BAB IV. HASIL DAN PEMBAHASAN
C. Efek Hepatoprotektif Infusa Daun S. mahagoni Pada Tikus Terinduksi
5. Kelompok perlakuan infusa daun S. mahagoni dosis 5; 3,535 dan 2,5
Parameter yang digunakan untuk mengevaluasi efek hepatoprotektif dari
infusa daun S. mahagoni terhadap tikus jantan yang terinduksi karbon tetraklordida berdasarkan pada ada tidaknya penurunan terhadap aktivitas serum
ALT dan AST yang di tunjukkan akibat pra-perlakuan pemberian infusa daun S. mahagoni.
Kelompok V merupakan kelompok perlakuan infusa daun S. mahagoni
dosis 2,5 g/kgBB memiliki aktivitas serum ALT sebesar 165,2 ± 3,8 U/l bila
dibandingkan dengan aktivitas serum ALT kontrol hepatotoksin karbon
tetraklorida yang memiliki aktivitas sebesar 203,8 ± 5,8 U/l. Secara statistik
penurunan aktivitas serum ALT tersebut menunjukkan perbedaan bermakna
(Tabel VII.). Aktivitas serum ALT pada kelompok ini jika dibandingkan dengan
kontrol negatif olive oil yang memiliki aktivitas serum ALT sebesar 56,8 ± 1,7 U/l secara statistik menunjukkan perbedaan yang bermakna (p<0,05). Pada aktivitas
serum AST menunjukkan hal yang sama, yaitu aktivitas serum AST infusa daun
S. mahagoni dosis 2,5 g/kgBB dengan aktivitas serum AST sebesar 382,6 ± 7,1 U/l. Aktivitas serum AST kelompok ini dibandingkan dengan aktivitas serum
AST kontrol hepatotoksin karbon tetraklorida yang memiliki aktivitas serum AST
sebesar 203,8 ± 5,8 U/l. Secara statistik penurunan aktivitas serum AST tersebut
menunjukkan perbedaan bermakna (p<0,05). dan jika dibandingkan dengan
kontrol negatif olive oil yang memiliki aktivitas serum AST sebesar 107,4 ± 5,5 U/l., pada uji statistik menunjukkan perbedaan yang bermakna (p<0,05).

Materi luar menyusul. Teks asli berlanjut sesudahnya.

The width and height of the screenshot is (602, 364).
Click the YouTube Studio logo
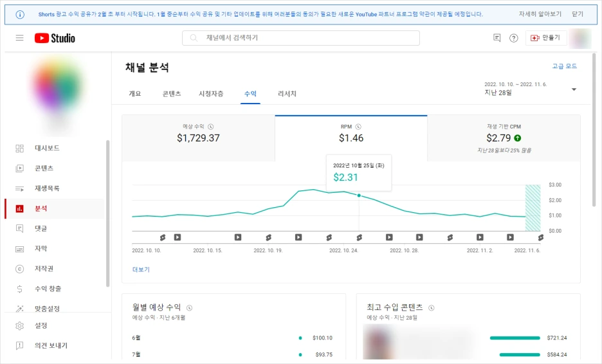(55, 38)
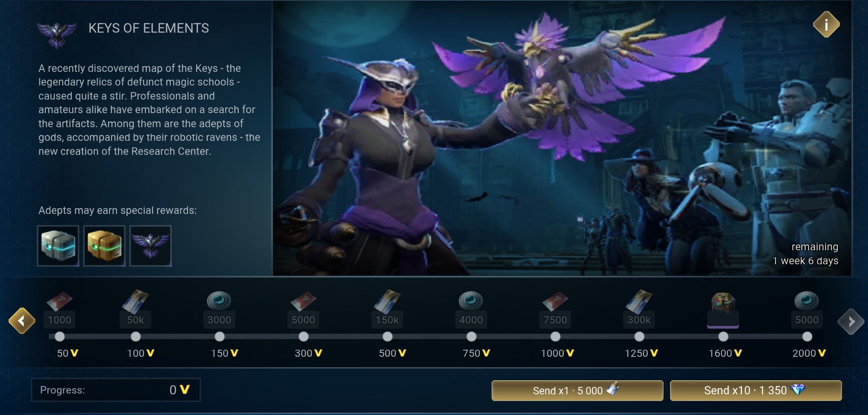
Task: Go to previous rewards with left arrow
Action: point(22,320)
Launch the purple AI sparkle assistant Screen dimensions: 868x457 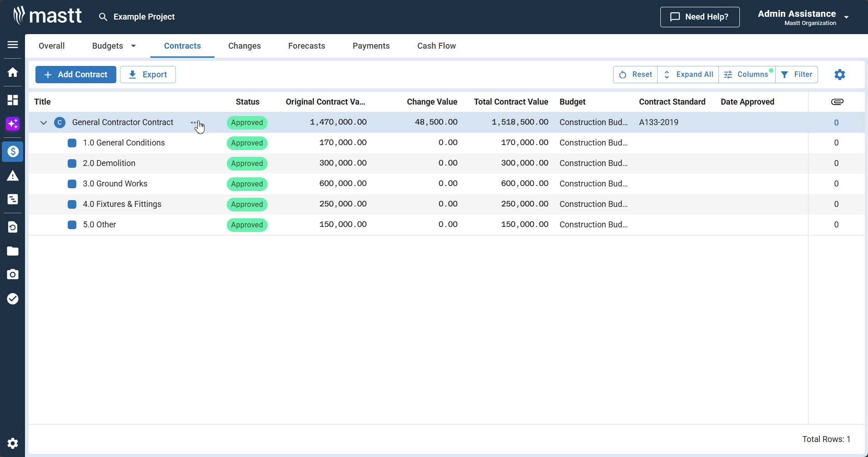13,124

Pengukuran dari aktivitas ALT dan AST tersebut menunjukkan bahwa pemberian
infusa daun S. mahagoni dosis 2,5 g/kgBB pada tikus yang terinduksi karbon tetraklorida dosis 2 mL/kgBB memiliki efek hepatoprotektif yang dapat dilihat
dari adanya penurunan aktivitas serum ALT tetapi penurunan aktivitas belum
sampai pada nilai normal, diperoleh efek hepatoprotektif sebesar 26,3 %.

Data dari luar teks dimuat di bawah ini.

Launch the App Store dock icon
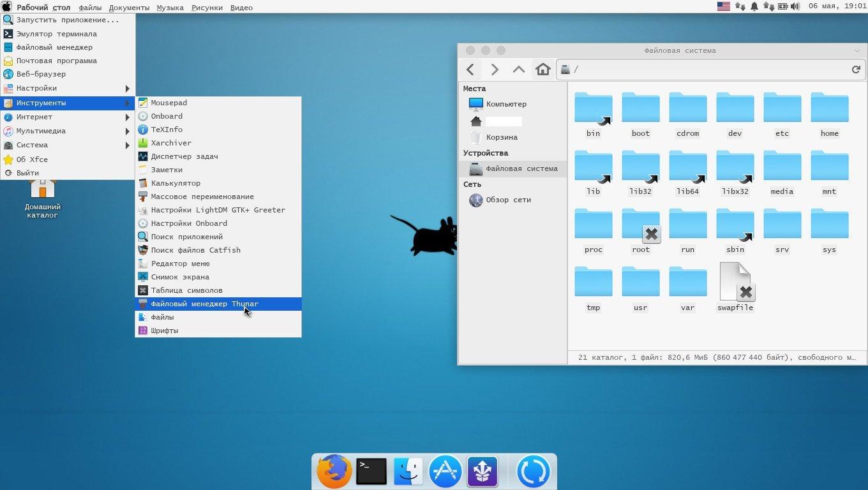 [445, 472]
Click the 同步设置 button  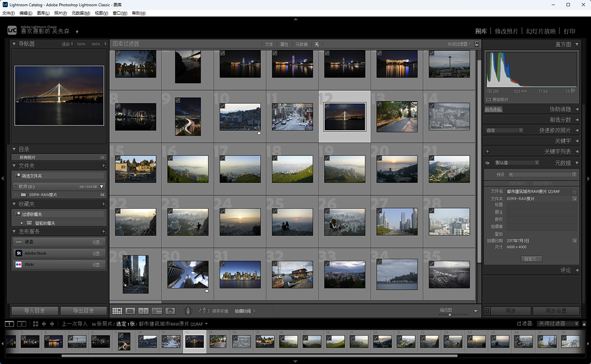[556, 311]
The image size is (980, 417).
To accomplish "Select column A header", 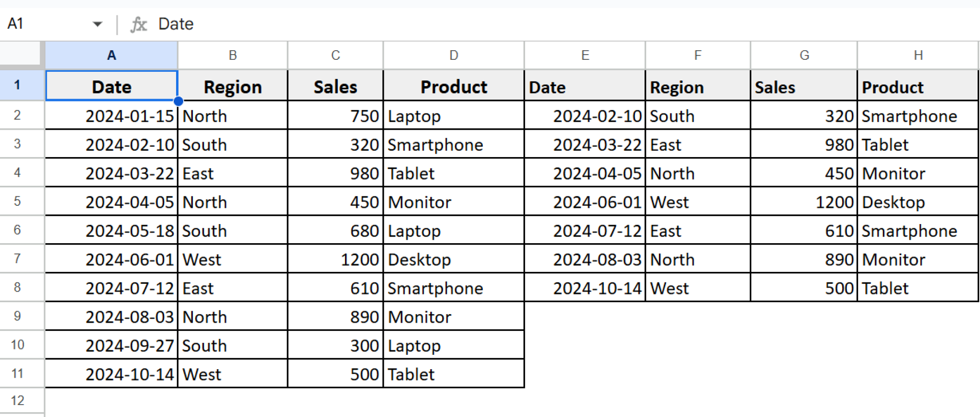I will click(x=111, y=55).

Kelompok VI adalah kelompok perlakuan infusa daun S. mahagoni dosis 3,535 g/kgBB memiliki aktivitas serum ALT sebesar 132,6 ± 2,5 U/l bila
dibandingkan dengan aktivitas serum ALT kontrol hepatotoksin karbon
tetraklorida yang memiliki aktivitas sebesar 203,8 ± 5,8 U/l dan dibandingkan
dengan kontrol negatif olive oil yang memiliki aktivitas serum ALT sebesar 56,8 ± 1,7 U/l secara statistik penurunan aktivitas serum ALT tersebut keduanya
menunjukkan perbedaan bermakna (Tabel VII. dan Tabel VIII. ).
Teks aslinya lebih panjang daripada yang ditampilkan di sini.